Solved: Allow authentication of expired certificates - ISE

andrewdours · ‎09-10-2024

This is an option in ISE when if checked, ISE allows expired certificates to be authenticated. So here's the deal. We have a number of iPhone devices used internally on the network. Some get left in a desk drawer or powered off. By the time those phones get powered back on, their certificate has expired and therefore cannot connect to our SSID that utilizes certificates in order to connect. After finding this option above, I checked the box. Created a policy rule to allow devices connecting to this SSID with an expired certificate to connect to the certificate (in a dACL associated to the rule) server in order to renew the certificate. This rule is placed in front of the original rule that authenticates these devices by certificate. This works. However, that checkbox is a global setting for all the policies that we are using for both wired and wireless clients. We have many other rules for clients to connect using certificates with other SSIDs and for wired connections as well. How can I create a separate "Allowed Protocols" with this checked and then only have it apply to one wireless SSID so that I don't impact any other certificate authentication?
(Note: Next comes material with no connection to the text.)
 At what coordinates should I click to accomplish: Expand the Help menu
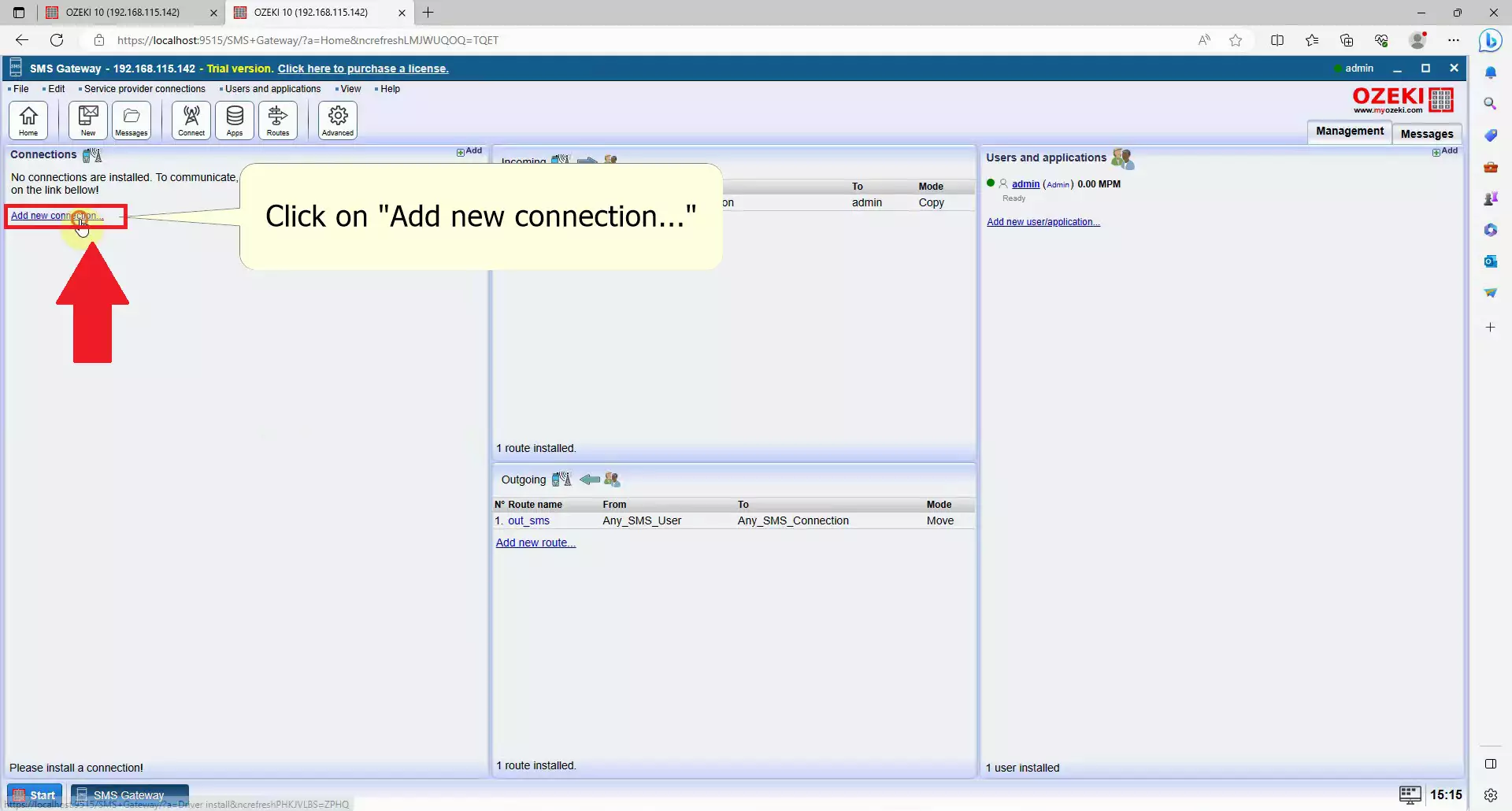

Here is the link in the configuration guide: https://www.cisco.com/c/en/us/td/docs/security/ise/3-2/admin_guide/b_ise_admin_3_2/b_ISE_admin_32_segmentation.html#ID37

Search for "Table 11."

Attached is the tool tip right out of ISE 3.2.

Greg Gibbs · ‎09-10-2024

You could create a separate Policy Set for the SSID by using the 'RADIUS:Called-Station-ID ENDS_WITH' attribute and match on the new Allowed Protocols list. This is common practice for separating Policy Sets per SSID.

Example:

You would just need to ensure the WLC is passing the SSID name in the RADIUS Authentication/Accounting messages.

For the IOS-XE based 9800 WLC, this is configured in the Configuration > Security > AAA > AAA Advanced > Global Config section.
Example:

For the older AireOS based WLCs, the configuration is done on the Security > RADIUS > Authentication/Accounting pages.

View solution in original post

Greg Gibbs · ‎09-10-2024

You could create a separate Policy Set for the SSID by using the 'RADIUS:Called-Station-ID ENDS_WITH' attribute and match on the new Allowed Protocols list. This is common practice for separating Policy Sets per SSID.

Example:

You would just need to ensure the WLC is passing the SSID name in the RADIUS Authentication/Accounting messages.

For the IOS-XE based 9800 WLC, this is configured in the Configuration > Security > AAA > AAA Advanced > Global Config section.
Example:

For the older AireOS based WLCs, the configuration is done on the Security > RADIUS > Authentication/Accounting pages.

andrewdours · ‎09-11-2024

Greg,

Thank you. This is helpful and looks to be exactly what I was looking for. I'll run this by others on the team, schedule a maintenance window, and report back to this thread.

Thanks again,

Andrew

andrewdours · ‎10-08-2024

Greg,

Thanks for the help. Your post was the solution. The issue we had with regard to the ACL not applying was due to settings for the WLAN not being turned on as we had for the other WLANs. After making those changes, the entire solution is working well. Thanks again.

andrewdours · ‎10-01-2024

Wanted to put an update out here. I made the change on Monday and the devices landed on the correct policy, but now I have a major problem where the expired certificate rule wireless ACL is not being applied for the device connection... This wasn't happening before. Separate issue that I'll need to work through. Here's what I configured. It's cut off, but he Authorization Profile for the rule where the certificate is expired, should apply a wireless ACL that permits only access to our Mobile Iron server. That part is not working now.